The email exchanges included then-FBI Director James Comey, key FBI investigators in the Russia probe and lawyers in the DOJ’s national security division, and they occurred in early to mid-October, before the FBI successfully secured a FISA warrant to spy on Trump campaign adviser Carter Page.
The email exchanges show the FBI was aware — before it secured the now-infamous warrant — that there were intelligence community concerns about the reliability of the main evidence used to support it: the Christopher Steele dossier.
Big if true, as they like to say these days.
Not only would this give us a new perspective on how the FBI viewed the intelligence provided to them by the Hillary Clinton campaign, it would – more damningly – show that top officials had every reason in the world to explain in great detail their reservations about the dossier to the FISA court.

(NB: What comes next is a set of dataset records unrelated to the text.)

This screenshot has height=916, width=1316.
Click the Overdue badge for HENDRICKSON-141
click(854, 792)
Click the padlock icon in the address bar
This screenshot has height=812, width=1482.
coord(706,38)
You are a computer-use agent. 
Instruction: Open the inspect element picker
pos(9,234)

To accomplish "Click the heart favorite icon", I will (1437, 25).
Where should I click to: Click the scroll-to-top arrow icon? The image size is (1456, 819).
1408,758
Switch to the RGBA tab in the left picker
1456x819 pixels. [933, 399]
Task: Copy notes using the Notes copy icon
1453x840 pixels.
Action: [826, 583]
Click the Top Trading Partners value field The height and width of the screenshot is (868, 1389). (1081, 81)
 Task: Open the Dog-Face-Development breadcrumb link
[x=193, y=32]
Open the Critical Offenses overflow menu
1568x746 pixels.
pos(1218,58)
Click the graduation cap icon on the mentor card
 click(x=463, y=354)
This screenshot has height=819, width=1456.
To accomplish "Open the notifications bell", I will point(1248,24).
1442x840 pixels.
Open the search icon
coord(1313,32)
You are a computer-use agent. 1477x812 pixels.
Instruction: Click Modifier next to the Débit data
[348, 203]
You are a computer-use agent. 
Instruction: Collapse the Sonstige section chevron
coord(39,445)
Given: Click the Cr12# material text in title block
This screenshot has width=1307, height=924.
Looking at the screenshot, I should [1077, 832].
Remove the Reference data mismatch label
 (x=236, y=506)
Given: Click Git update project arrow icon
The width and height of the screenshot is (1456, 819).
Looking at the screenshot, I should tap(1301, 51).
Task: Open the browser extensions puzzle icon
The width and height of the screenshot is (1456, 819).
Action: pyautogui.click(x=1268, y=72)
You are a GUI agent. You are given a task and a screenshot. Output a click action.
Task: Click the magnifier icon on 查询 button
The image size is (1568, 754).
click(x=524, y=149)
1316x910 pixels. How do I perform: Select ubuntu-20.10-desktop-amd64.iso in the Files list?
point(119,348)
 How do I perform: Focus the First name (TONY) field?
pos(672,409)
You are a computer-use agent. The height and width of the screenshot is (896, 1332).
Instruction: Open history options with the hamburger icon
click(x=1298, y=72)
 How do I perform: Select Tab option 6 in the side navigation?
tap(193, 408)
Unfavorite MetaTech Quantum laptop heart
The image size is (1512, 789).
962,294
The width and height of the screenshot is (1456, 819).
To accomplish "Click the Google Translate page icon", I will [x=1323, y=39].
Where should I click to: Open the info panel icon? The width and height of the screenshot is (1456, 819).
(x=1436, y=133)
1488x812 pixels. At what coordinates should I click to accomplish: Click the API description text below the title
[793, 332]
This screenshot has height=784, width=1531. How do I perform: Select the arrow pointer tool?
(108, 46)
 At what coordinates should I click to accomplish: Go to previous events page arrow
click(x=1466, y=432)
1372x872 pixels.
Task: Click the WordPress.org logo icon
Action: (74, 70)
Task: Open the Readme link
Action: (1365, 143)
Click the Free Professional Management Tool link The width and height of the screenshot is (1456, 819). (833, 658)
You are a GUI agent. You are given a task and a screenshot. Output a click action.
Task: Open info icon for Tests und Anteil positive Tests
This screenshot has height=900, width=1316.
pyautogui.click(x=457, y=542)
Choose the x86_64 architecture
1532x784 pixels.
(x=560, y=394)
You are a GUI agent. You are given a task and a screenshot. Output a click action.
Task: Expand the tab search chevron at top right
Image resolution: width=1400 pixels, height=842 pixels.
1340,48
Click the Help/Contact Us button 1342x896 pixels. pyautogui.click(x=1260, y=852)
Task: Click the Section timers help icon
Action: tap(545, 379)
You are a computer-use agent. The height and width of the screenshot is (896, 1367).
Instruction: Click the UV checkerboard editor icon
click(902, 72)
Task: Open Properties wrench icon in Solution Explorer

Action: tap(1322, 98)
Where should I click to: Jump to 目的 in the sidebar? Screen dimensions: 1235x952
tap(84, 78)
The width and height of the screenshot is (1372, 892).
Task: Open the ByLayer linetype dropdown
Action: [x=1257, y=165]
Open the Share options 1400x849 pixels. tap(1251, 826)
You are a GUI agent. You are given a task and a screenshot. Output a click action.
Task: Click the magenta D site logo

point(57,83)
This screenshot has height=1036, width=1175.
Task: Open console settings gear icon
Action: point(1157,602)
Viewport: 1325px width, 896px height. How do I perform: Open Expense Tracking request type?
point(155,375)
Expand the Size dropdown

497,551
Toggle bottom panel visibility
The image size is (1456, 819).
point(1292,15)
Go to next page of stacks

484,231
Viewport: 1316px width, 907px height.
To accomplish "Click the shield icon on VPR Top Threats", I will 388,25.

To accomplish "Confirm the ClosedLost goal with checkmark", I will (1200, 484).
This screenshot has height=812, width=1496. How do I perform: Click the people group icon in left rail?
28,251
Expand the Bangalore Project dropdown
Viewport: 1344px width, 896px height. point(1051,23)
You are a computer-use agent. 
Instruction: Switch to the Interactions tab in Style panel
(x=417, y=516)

Well, every reason except one: They wanted that surveillance go-ahead on American citizen Carter Page. And they knew that if they came right out and admitted to the court that they didn’t trust Christopher Steele farther than they could throw him, their chances of getting that warrant would plummet. So they downplayed it, hid it in footnotes, and counted on the FISA court doing what it does 99% of the time: rubber stamping the warrant and letting them spy on whomever they want.
Trump has made it clear that he’s holding these the de-classified documents as leverage over House Democrats, who want to spend the next two years investigating every detail of Trump’s personal, professional, and political life. He said in an interview last month that he would not hesitate to release them if Democrats pushed him far enough over the edge.
We hate to root for that outcome, but we really – really – want a look at these emails.